I watched as my distant family moved away, as my parents grew older and sicker, and I couldn’t escape it. Everyone was a “memento mori” to my throne of young adulthood and disability—remember, you will die; Everyone will die. You will grow weaker earlier than you should, and one day, everyone you depend on will die. Your childhood is over, and you will die. You will not survive this.
While I had gotten better about the existential dread of my OCD, I’d find myself checking if my pets were still breathing anytime I noticed them asleep, or checking my reflection for facial symmetry to make sure I wasn’t having a stroke. Several times a day. Just in case.
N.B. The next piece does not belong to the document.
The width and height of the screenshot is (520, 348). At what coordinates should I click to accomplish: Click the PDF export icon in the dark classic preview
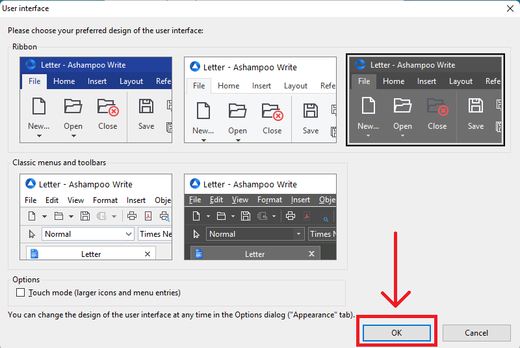307,217
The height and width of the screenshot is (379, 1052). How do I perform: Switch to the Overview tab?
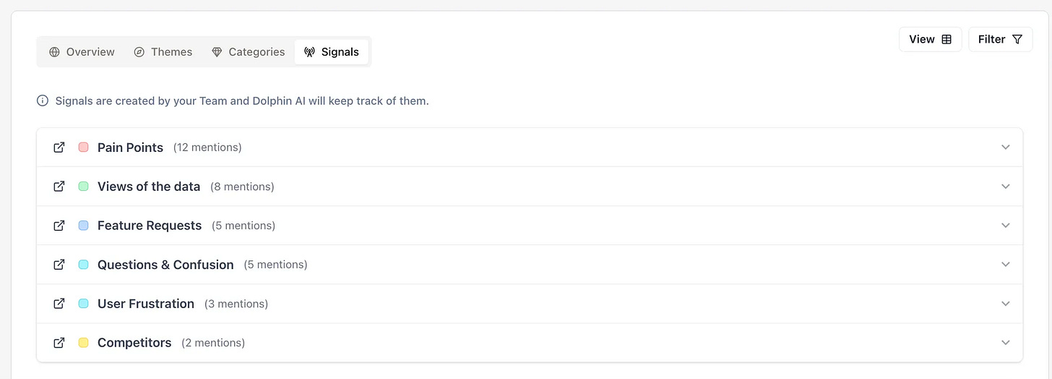(x=82, y=52)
It was a vicious cycle of grief feeding into intrusive thoughts. Z died five months ago, and we weren’t close enough to have much conversation half the time I visited them, but grief welled up in me until it overflowed. I had no one to share this grief with. Z and I’s mutual friend, Quin, discussed Z when he visited town, and Birdie and I would occasionally reminisce about them. But I was too scared to text their partner now that there was this elephant in the room of our friend’s death; we couldn’t talk about anything else. I felt bad for mourning when I was so distant, as if I hadn’t earned the right to be so affected by Z’s death.
In a paradoxical way, the lack of an outlet for my grief drove me to make a memorabilia box of Z for the All Souls Procession, an incredibly large Day of the Dead celebration here in Tucson. My grief made it hard to do anything—I was falling behind in my classes, and I had no time to even create a memorabilia box. But I forced myself to at least go to the community altar dedication ceremony.
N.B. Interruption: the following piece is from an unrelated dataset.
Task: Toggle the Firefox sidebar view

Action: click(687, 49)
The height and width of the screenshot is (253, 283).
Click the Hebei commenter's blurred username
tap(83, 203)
I had nothing to put up at the time, only having a bag of scrapbooking materials and some pictures, and nothing to hang them with. News crews buzzed around the ceremony, which I watched with awe and exhaustion. It was a lovely ceremony. Grief only continued burning a pit in my stomach.
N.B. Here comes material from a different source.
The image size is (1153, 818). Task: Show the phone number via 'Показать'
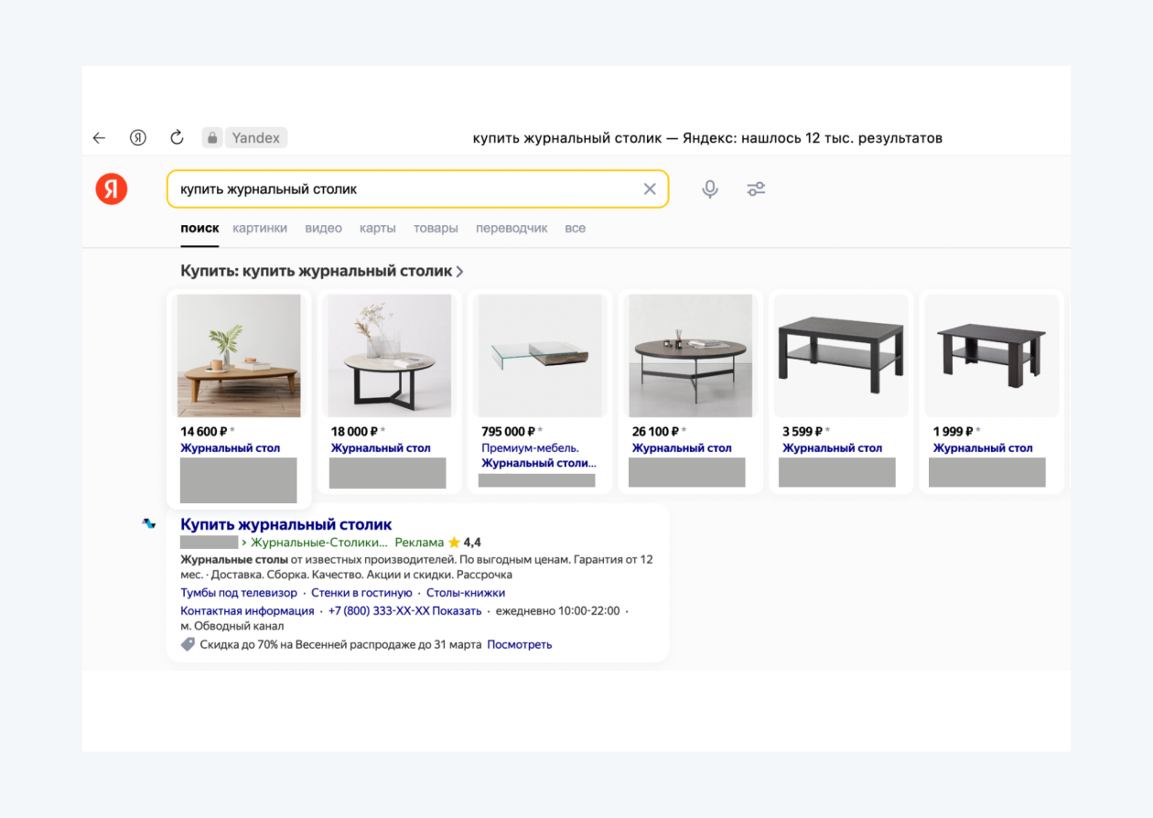[457, 610]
I tried my best to be present in the moment, appreciating the community for such an important event, but all I could do was sit off to the side of the altar, mindlessly biting back tears as I tried to make a memorabilia box from nothing but paper and stickers.
“We can come back another time with memorabilia boxes,” my mom said.
I doubted we would. There wasn’t enough time in the world for me to do anything outside of school, let alone process my feelings. We wouldn’t be coming back in time to leave anything at the altar.
I continued school, work, and extracurriculars, making no time for grief. Grief, however, made time for me, poisoning every interaction I had with my loved ones. They are going to die, was all I could think. Everyone’s going to die.
My mother finished the memorabilia box for Z in my absence from any and all projects and responsibilities. It was a beautiful tribute, and I hated myself for not being the one to finish it.

Z’s memorabilia box, featuring dinosaurs and zebras to represent their favorite animal and their rare health conditions. Photo by Rory Archer.
Day of the Dead is a celebration of grief, in spite of it. I had decided at the community altar that I had wanted to write an article on grief—if nothing else, because I knew I could never tell Z’s story in a way that could communicate everything they went through. Grief was never meant to be hidden away in someone’s chest, denied and ignored, the way I’ve been grieving. The grief hasn’t, and most likely never will, go away; I doubt the fear of death will either, as long as I reap the benefits of being alive and knowing others.
I did not know Z long enough to hear a fraction of their struggles, but I know I miss them.